The pull toward non-responsibility is the exploration of our freedom. Ultimately, our freedom includes the freedom to suffer if we choose. Not taking responsibility and suffering is a choice made in freedom. And then we can still choose to remember our true nature. The problem in the end is that once you recognize it, you can't go back. And so there is this constant postponement: "Just one more day. Just let me party one more day." This is what a teacher I knew was pointing to when he would say: we are pretending not to be enlightened.
I was noticing how the mind wants to turn everything into strategy, like, "Okay, so now I have to recognize that it's there all the time." But all of that is useless. It's there. That's the end.
Yeah. You run out of problems. But you're still going to find a way to convince yourself there's a problem and believe that story. It happens every day.
Choosing suffering
Just look at this: whenever you're struggling or suffering, wonder, "Maybe I'm choosing this." Not from a place where something over there is choosing it and you're the victim of a choice that a part of you is making. I mean: I am choosing this. I wonder why I'm doing this. What am I getting out of this? Then you can stop having a conflict with your choices and understand more deeply why you're making them.

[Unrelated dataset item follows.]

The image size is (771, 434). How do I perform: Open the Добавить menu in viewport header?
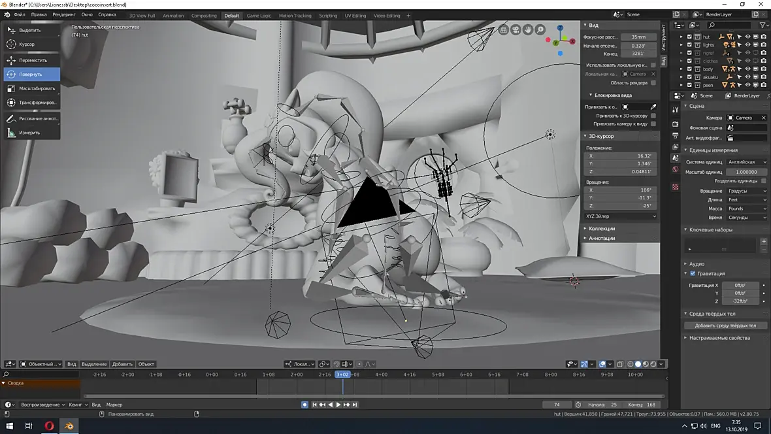pyautogui.click(x=122, y=364)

We have habits. For example, you have a habit of eating chocolate every morning. Every morning you crave chocolate. Imagine chocolate were even more addictive, because our habits can be really addictive. It's hard to just stop eating chocolate. You need to understand why you're choosing it. And it's going to be: "If I don't eat chocolate, I feel anguish." So instead of trying to force yourself to stop, you can realize you're choosing it. Why? Because it takes away the anguish. You see it's a completely free choice you're making. You're just choosing not to feel the anguish. Then you can choose: do I want to eat the chocolate, or do I want to feel the anguish?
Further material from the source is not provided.